◆ Directions:
Copy the material from the line with "The image size" up to and including the line with "coord(740,151)", requests included, shifting every coordinate in the answers by adding 94. Leave the pictures out.

(Rows of pointing data)
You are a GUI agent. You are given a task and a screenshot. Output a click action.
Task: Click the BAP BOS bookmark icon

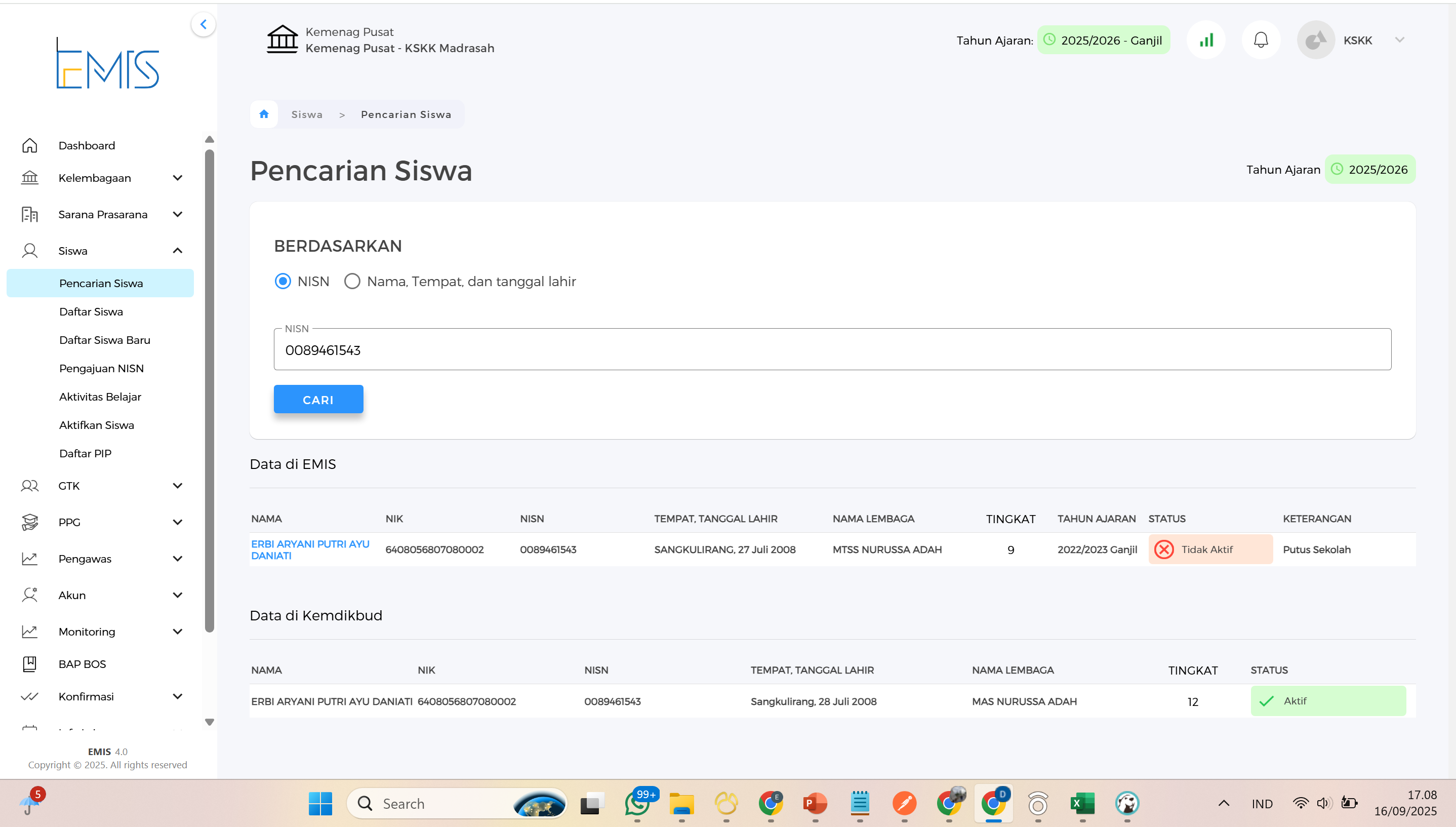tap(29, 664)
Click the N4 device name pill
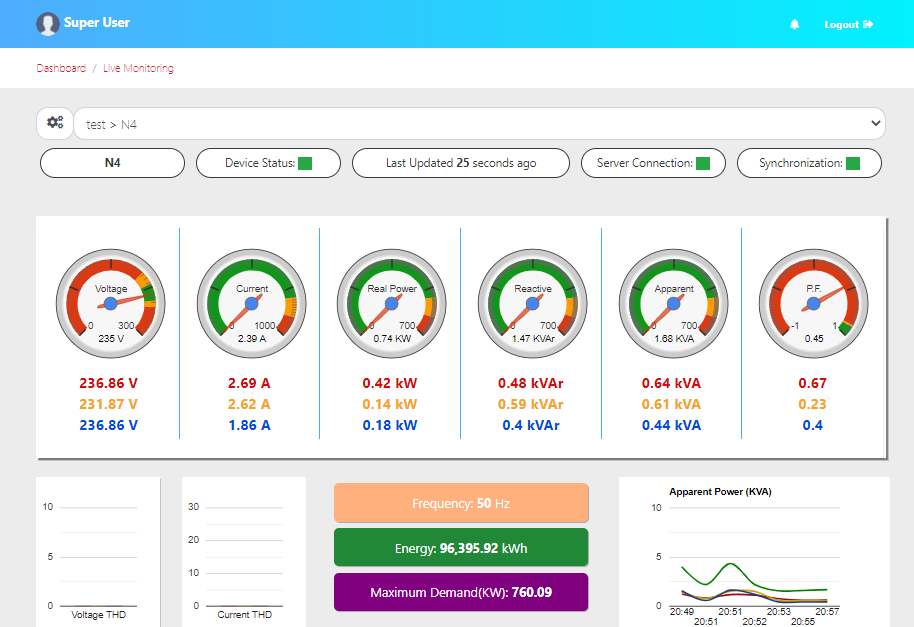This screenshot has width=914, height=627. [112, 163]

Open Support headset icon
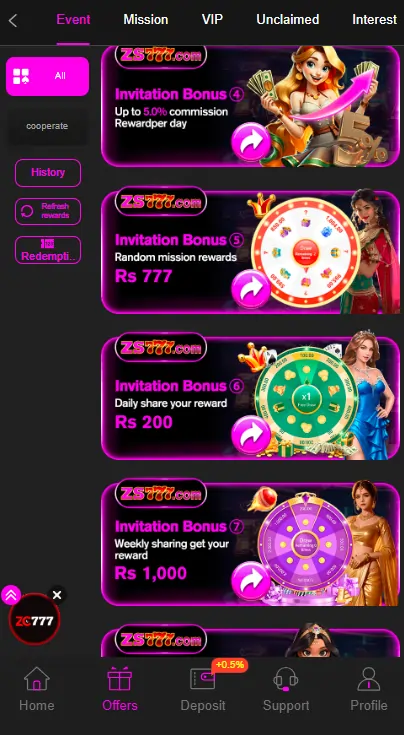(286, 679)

---

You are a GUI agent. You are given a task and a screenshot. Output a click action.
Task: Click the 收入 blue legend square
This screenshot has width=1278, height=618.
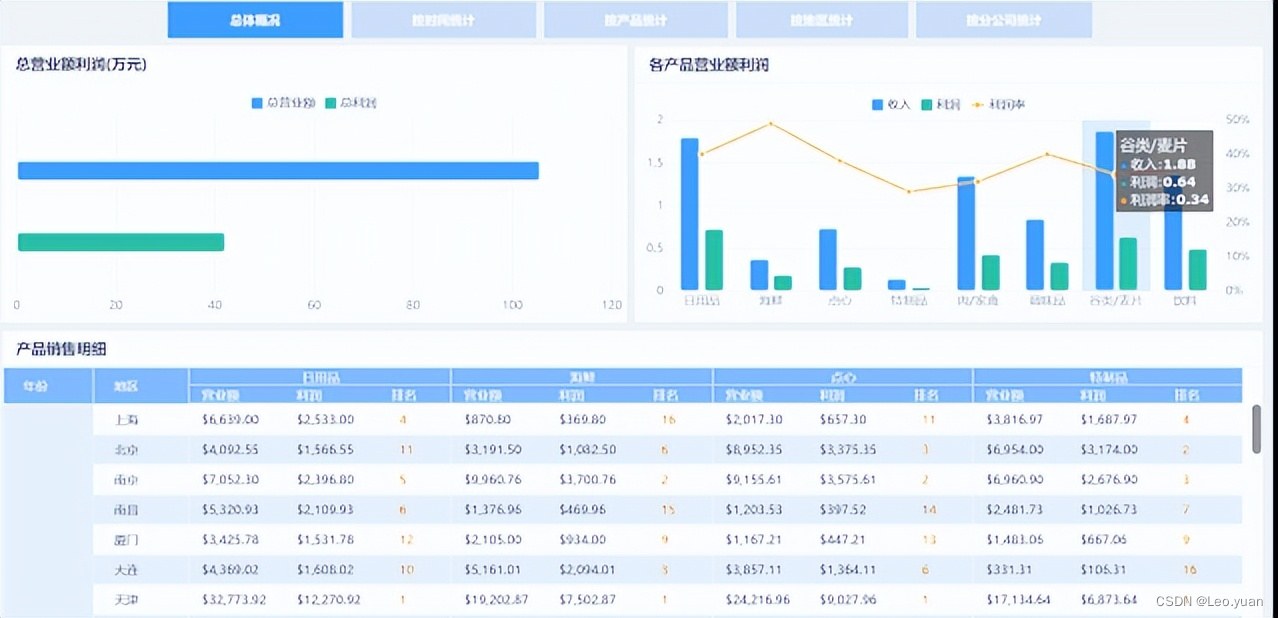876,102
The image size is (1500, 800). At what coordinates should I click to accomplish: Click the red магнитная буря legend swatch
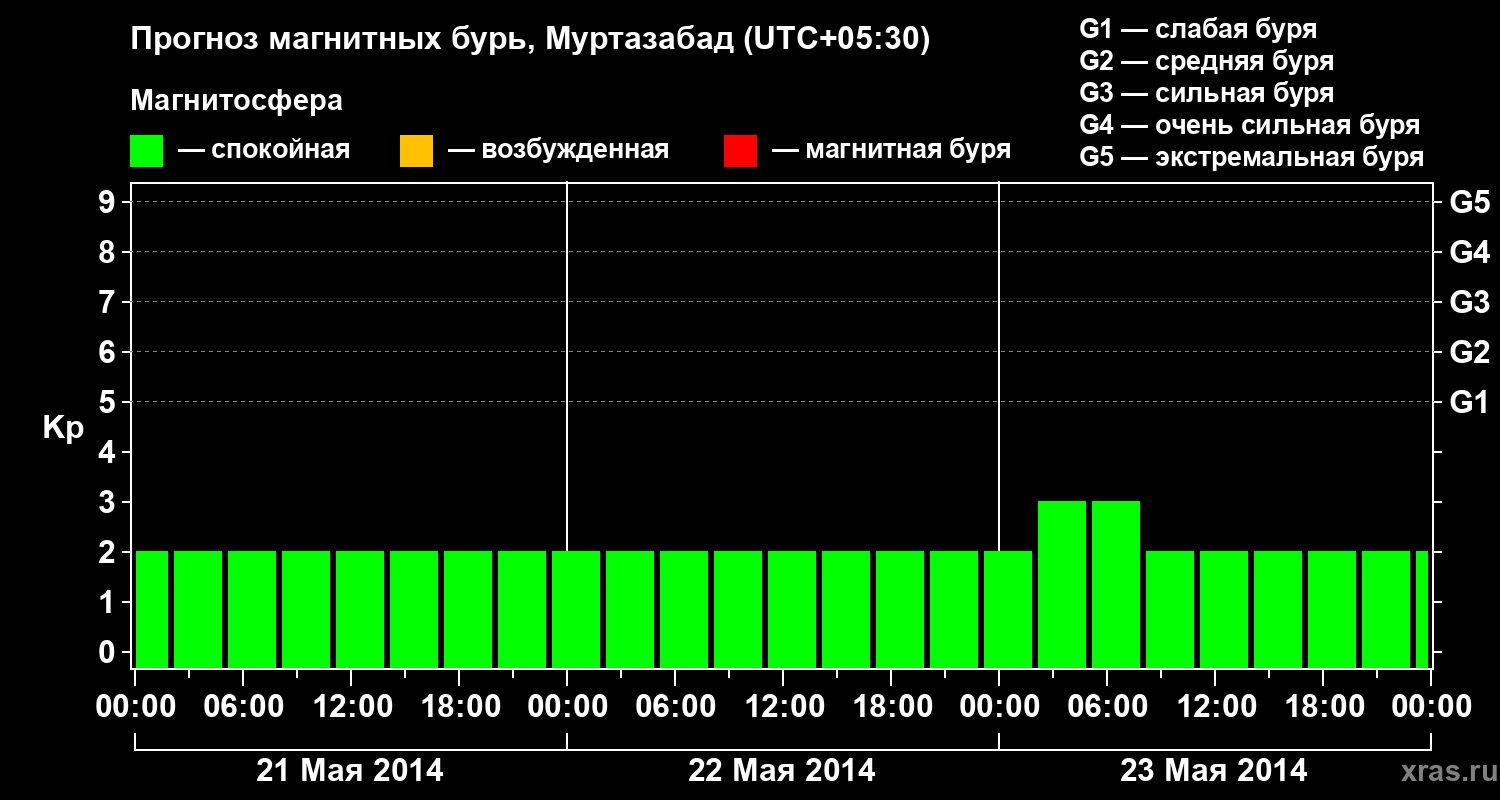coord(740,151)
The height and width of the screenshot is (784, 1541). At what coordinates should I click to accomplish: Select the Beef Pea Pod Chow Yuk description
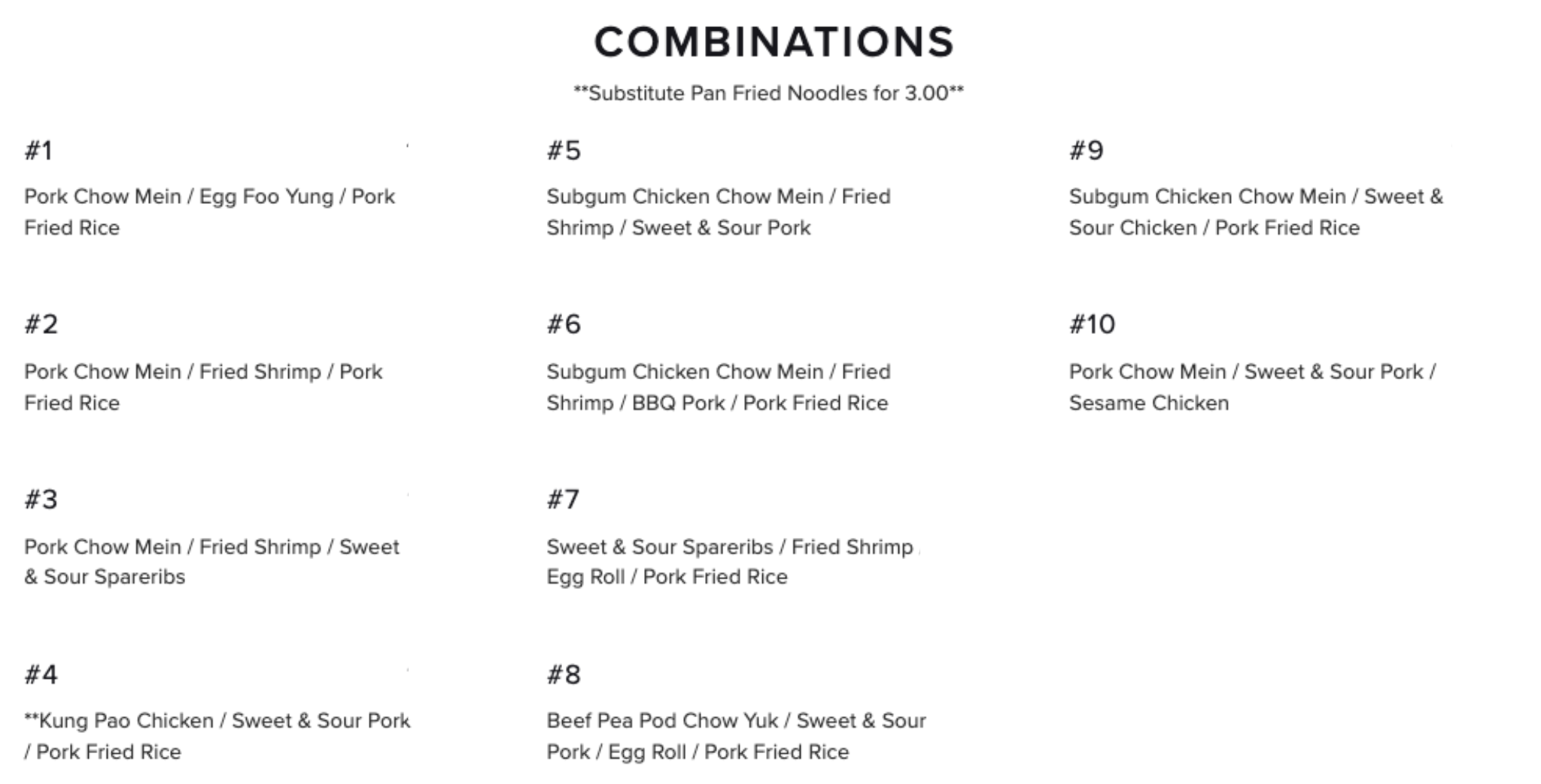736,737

◆ Answer to the exercise:
The image size is (1500, 800). At what coordinates should I click to accomplish: Click the red магнитная буря legend swatch
coord(834,245)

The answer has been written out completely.